> DESCRIPTION OF THE TASK: Below are entries. Copy exactly the lines running from the line that holds "Where should I click to: Open the" to the line that holds "Task: Click the Nova", with both ends included.

==*==

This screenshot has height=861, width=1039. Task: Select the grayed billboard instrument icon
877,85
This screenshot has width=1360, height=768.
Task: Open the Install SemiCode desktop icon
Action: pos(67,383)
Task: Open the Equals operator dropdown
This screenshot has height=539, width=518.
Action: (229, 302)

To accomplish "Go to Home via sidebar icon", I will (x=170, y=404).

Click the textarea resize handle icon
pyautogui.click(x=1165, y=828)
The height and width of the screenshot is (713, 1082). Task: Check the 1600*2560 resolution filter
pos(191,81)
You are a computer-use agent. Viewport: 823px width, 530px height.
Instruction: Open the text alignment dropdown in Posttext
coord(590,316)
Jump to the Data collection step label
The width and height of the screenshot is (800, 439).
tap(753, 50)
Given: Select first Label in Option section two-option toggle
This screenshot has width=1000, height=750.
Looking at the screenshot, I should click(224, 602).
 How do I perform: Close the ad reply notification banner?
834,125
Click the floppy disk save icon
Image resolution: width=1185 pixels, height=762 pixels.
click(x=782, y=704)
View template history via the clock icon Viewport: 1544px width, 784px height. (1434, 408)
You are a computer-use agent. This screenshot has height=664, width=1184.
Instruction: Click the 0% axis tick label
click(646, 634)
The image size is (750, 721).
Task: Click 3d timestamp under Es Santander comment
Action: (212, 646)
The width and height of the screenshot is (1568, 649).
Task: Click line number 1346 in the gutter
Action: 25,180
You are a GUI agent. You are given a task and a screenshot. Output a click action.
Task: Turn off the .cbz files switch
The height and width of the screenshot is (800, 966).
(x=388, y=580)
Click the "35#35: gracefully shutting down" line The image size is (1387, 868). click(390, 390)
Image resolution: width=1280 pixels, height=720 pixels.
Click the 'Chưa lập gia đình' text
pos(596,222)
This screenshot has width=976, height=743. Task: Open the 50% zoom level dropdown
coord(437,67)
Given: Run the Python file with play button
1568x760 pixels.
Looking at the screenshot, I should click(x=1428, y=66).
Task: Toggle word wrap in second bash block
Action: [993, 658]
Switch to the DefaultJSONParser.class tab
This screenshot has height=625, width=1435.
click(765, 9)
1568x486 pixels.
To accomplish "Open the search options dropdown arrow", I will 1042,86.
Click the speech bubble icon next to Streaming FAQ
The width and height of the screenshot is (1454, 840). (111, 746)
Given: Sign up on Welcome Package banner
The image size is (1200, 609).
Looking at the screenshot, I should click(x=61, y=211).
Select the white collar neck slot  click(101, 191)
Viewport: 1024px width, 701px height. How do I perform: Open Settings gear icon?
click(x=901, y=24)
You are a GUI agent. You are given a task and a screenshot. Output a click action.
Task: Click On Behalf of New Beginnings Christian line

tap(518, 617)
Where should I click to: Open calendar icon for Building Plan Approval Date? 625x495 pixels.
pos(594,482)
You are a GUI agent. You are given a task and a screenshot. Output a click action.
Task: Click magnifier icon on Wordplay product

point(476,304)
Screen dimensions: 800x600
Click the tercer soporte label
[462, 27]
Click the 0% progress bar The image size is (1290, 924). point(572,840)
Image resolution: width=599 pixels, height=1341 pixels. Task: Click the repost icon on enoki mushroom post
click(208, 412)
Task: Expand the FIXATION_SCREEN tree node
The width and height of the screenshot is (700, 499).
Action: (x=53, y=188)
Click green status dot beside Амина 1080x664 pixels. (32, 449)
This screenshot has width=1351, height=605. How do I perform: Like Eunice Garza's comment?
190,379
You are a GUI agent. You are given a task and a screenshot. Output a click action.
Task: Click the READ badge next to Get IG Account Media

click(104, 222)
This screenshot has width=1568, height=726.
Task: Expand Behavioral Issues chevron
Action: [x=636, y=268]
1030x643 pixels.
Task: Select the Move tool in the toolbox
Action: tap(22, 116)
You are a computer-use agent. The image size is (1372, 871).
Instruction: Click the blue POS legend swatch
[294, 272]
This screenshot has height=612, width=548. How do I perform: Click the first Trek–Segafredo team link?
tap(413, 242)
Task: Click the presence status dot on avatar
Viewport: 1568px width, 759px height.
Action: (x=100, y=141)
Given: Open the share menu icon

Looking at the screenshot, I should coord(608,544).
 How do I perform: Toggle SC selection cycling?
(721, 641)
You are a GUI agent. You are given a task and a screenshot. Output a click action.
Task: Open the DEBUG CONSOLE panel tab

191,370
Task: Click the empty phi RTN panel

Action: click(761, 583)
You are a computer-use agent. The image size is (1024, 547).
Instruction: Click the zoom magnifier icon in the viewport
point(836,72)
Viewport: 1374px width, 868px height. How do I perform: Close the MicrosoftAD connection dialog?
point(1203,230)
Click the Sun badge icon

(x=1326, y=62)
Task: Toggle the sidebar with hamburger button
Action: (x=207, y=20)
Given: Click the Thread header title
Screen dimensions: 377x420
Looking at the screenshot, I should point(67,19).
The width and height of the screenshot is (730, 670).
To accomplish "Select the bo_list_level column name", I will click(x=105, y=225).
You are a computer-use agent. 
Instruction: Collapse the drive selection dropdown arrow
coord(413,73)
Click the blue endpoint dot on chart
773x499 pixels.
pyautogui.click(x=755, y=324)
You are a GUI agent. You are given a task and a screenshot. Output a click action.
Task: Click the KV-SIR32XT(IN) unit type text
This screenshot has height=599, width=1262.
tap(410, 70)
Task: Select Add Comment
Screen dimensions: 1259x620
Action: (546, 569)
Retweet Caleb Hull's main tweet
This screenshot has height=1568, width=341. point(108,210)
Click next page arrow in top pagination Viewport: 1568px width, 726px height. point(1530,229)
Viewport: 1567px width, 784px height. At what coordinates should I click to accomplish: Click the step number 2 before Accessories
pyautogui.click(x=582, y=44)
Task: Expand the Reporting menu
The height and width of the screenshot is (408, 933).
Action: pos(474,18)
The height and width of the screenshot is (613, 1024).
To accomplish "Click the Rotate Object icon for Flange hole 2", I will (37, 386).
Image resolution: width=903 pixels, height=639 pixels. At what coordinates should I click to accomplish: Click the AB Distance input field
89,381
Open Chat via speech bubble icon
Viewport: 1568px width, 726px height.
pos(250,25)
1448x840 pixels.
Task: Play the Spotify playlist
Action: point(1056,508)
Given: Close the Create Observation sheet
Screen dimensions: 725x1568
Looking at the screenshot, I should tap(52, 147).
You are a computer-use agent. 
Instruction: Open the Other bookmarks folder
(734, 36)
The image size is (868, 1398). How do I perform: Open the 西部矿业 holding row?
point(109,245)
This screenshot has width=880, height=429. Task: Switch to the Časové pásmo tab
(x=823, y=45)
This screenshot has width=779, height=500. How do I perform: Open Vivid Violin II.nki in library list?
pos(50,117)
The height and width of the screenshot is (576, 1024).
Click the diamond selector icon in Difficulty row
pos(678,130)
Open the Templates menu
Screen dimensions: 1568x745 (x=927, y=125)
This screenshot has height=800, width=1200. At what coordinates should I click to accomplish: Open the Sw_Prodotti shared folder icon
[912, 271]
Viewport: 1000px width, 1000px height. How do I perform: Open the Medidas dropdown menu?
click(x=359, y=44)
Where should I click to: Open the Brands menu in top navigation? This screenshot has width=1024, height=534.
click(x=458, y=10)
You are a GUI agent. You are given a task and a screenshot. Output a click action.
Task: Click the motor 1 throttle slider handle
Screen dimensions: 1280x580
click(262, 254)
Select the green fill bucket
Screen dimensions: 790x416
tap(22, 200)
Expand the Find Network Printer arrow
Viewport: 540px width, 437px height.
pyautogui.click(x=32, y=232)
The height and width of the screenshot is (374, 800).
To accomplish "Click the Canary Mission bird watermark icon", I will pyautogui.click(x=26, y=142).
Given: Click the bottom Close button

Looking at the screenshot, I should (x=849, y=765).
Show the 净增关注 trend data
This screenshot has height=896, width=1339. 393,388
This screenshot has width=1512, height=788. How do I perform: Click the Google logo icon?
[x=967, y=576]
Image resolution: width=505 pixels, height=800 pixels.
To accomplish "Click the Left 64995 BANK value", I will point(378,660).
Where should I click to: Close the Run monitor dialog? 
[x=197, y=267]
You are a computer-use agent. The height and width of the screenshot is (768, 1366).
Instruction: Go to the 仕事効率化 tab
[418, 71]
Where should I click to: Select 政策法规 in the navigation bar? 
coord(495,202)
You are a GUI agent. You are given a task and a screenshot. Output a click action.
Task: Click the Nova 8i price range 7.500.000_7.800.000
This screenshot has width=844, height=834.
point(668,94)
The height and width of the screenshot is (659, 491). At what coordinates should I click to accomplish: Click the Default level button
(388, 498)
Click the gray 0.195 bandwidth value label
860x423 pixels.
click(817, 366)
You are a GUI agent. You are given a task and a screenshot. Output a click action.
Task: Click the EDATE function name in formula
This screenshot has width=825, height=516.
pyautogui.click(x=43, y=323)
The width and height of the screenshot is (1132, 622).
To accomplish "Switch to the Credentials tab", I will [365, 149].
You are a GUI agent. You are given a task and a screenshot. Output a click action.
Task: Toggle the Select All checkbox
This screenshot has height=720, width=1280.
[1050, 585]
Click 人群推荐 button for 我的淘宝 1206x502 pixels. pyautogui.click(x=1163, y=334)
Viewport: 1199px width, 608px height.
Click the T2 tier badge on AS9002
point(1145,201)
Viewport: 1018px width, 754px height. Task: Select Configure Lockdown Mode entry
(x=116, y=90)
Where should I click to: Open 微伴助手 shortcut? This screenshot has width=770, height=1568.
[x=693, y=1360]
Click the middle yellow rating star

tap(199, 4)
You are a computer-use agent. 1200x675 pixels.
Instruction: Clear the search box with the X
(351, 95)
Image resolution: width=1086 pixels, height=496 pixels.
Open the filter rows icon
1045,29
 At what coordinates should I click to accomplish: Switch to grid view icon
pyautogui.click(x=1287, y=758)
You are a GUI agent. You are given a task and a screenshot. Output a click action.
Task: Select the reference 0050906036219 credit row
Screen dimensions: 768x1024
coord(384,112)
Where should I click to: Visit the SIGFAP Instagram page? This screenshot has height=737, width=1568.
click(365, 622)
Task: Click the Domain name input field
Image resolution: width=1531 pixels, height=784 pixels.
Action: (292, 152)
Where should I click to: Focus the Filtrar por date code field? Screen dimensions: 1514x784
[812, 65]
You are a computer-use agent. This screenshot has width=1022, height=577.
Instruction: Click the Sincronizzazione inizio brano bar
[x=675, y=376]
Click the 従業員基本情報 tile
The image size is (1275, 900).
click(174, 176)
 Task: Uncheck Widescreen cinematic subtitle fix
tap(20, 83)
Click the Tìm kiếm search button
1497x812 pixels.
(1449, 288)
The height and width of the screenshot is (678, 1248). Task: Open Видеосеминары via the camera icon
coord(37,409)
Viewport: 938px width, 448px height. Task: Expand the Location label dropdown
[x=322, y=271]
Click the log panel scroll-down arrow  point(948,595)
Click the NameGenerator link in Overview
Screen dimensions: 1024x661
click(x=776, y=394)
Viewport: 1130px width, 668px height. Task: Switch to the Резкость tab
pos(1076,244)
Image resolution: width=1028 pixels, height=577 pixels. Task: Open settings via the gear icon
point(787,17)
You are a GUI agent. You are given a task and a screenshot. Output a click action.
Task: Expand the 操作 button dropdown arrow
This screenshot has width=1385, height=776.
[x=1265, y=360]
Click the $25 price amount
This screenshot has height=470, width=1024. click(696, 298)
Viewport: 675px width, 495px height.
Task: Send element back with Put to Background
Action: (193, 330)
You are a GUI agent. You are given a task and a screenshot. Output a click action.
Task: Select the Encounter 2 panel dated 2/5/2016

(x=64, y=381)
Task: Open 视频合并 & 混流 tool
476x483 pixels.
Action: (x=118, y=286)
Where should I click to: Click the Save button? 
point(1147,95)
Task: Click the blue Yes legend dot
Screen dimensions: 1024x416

==*==

> EXERCISE OUTPUT:
Where should I click to: Open the Brands menu in top navigation? This screenshot has width=1024, height=534.
click(x=458, y=10)
You are a GUI agent. You are given a task and a screenshot. Output a click action.
Task: Click the motor 1 throttle slider handle
Screen dimensions: 1280x580
click(262, 254)
Select the green fill bucket
Screen dimensions: 790x416
tap(22, 200)
Expand the Find Network Printer arrow
Viewport: 540px width, 437px height.
pyautogui.click(x=32, y=232)
The height and width of the screenshot is (374, 800).
To accomplish "Click the Canary Mission bird watermark icon", I will pyautogui.click(x=26, y=142).
Given: Click the bottom Close button

Looking at the screenshot, I should (x=849, y=765).
Show the 净增关注 trend data
This screenshot has height=896, width=1339. 393,388
This screenshot has width=1512, height=788. How do I perform: Click the Google logo icon?
[x=967, y=576]
Image resolution: width=505 pixels, height=800 pixels.
To accomplish "Click the Left 64995 BANK value", I will point(378,660).
Where should I click to: Close the Run monitor dialog? 
[x=197, y=267]
You are a computer-use agent. The height and width of the screenshot is (768, 1366).
Instruction: Go to the 仕事効率化 tab
[418, 71]
Where should I click to: Select 政策法规 in the navigation bar? 
coord(495,202)
You are a GUI agent. You are given a task and a screenshot. Output a click action.
Task: Click the Nova 8i price range 7.500.000_7.800.000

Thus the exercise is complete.